Bradley Cooper, Cary Mulligan
“MAESTRO” My rating: A (Netflix)
129 minutes | MPAA ratingL R
Here it is, folks. The year’s best film.
From the very first frame of “Maestro” we know that we’re in good hands.
Some movies are like that. They flow effortlessly, leading us into their visual and aural landscape. They know what they’re about. They have their own personalities.
Bradley Cooper’s film (he directed, co-wrote and stars in it) centers on the relationship of real-life composer/conductor Leonard Bernstein and his actress wife, Felicia Montealegre.
It was not your conventional marriage. Lenny (Cooper) was unapologetically bisexual. Five minutes into the film we see him waking up in bed with another man. At one point he addresses the new baby of friends, asking “Do you know that I slept with both your parents?”
But Felicia (Carey Mulligan), exhibiting a way-ahead-of-the-curve tolerance, buys into their partnership knowing the score. In her book, love is tolerant to a fault.
Here’s what I relish about “Maestro”: You can feel yourself falling in love as these two characters do. Their repartee is amusing, seductive, astonishingly honest. You want to be part of it.
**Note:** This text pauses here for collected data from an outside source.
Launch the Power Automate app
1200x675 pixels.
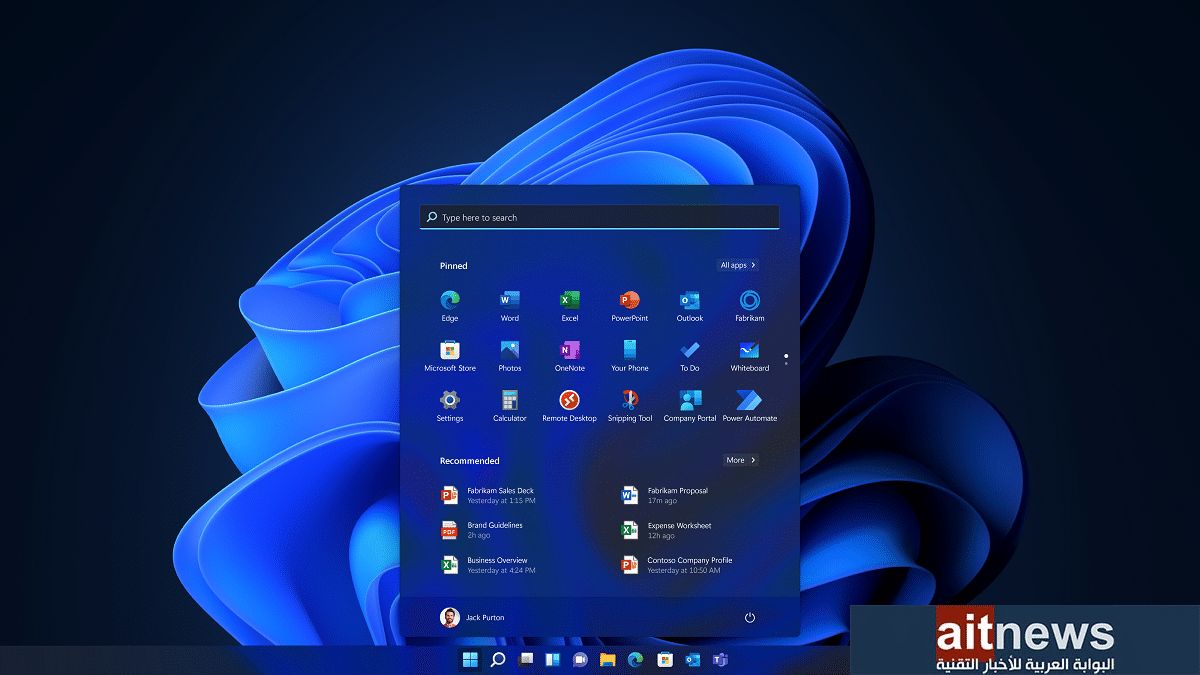pos(749,400)
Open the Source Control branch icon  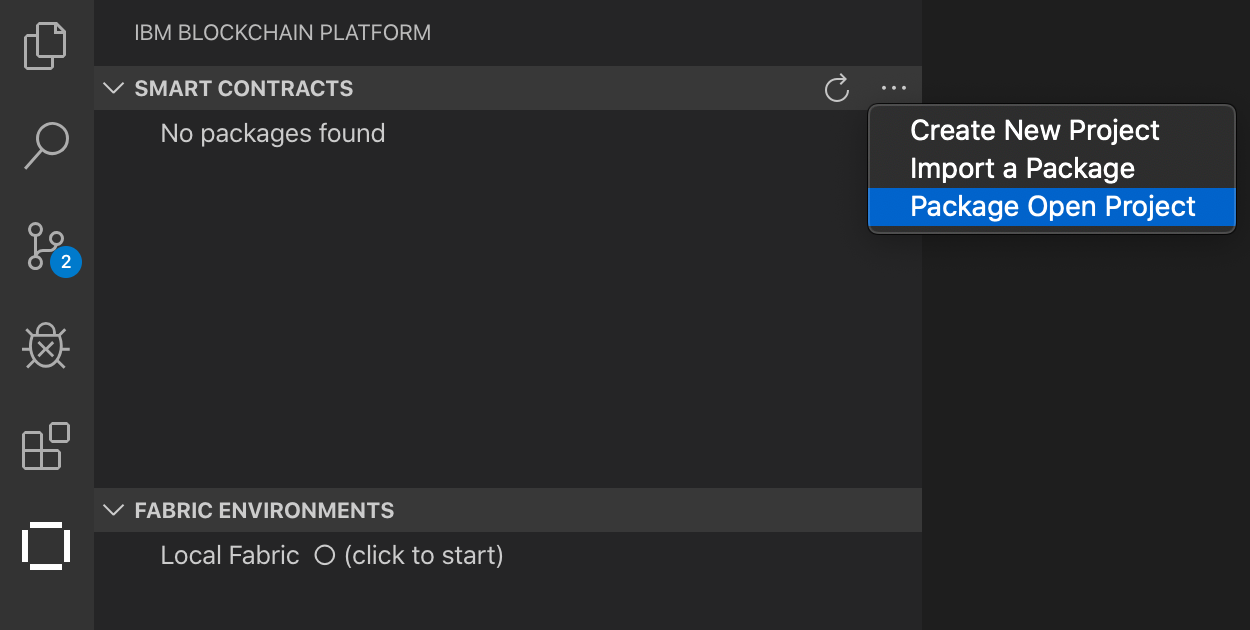[x=46, y=246]
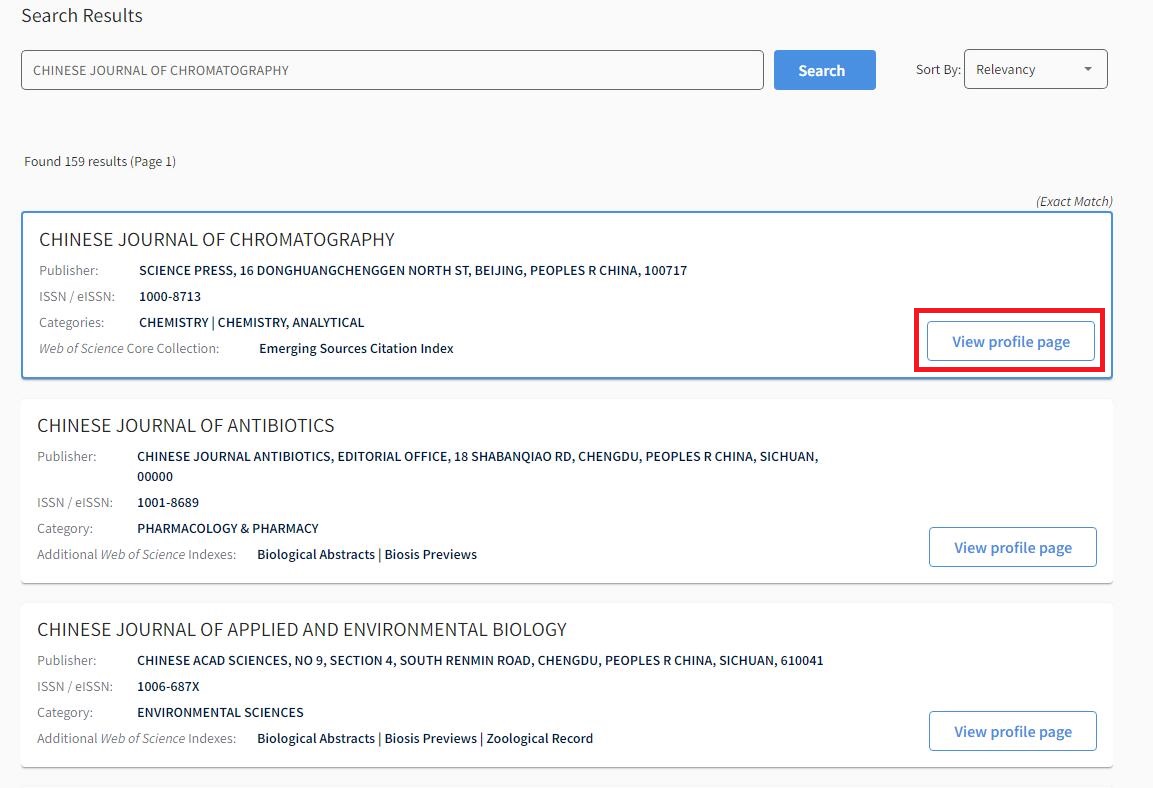Screen dimensions: 1153x788
Task: Click the Pharmacology & Pharmacy category
Action: [x=228, y=529]
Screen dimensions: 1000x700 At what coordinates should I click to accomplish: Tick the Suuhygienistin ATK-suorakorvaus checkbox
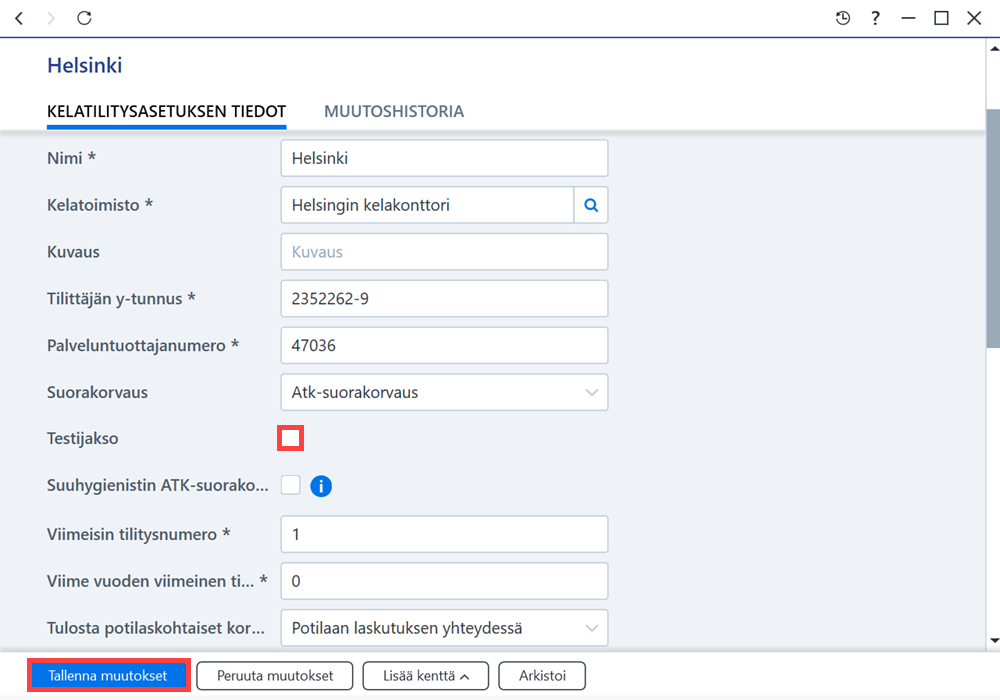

And like Lenny and Felicia we’re so smitten that we don’t think about how difficult it will be to maintain a mutually satisfying equilibrium.
The acting? Holy crap it’s good.
Bradley Cooper
Cooper, with a bit of help from a prostethic nose, absolutely nails the Leonard Bernstein we recall. He’s got the vocal patterns perfect, and on the podium he exhibits the intense joy and bodily enthusiasm that made him the most identifiable conductor in the world.
But he’s just as effective as the private Lenny, a man who was about as matter-of-fact when it comes to sex as is humanly possible. The problem, of course, is that few of us are so hangup free.
Mulligan’s Felicia is his perfect match. She is utterly supportive of her husband and children, but as time goes on Lenny’s escapades start to wear. Mulligan has a few moments of transcendent fury.
Expect Oscar nominations for both.
For that matter, comedian Sarah Silverman is astonishingly good in the straight role of Bernstein’s sister.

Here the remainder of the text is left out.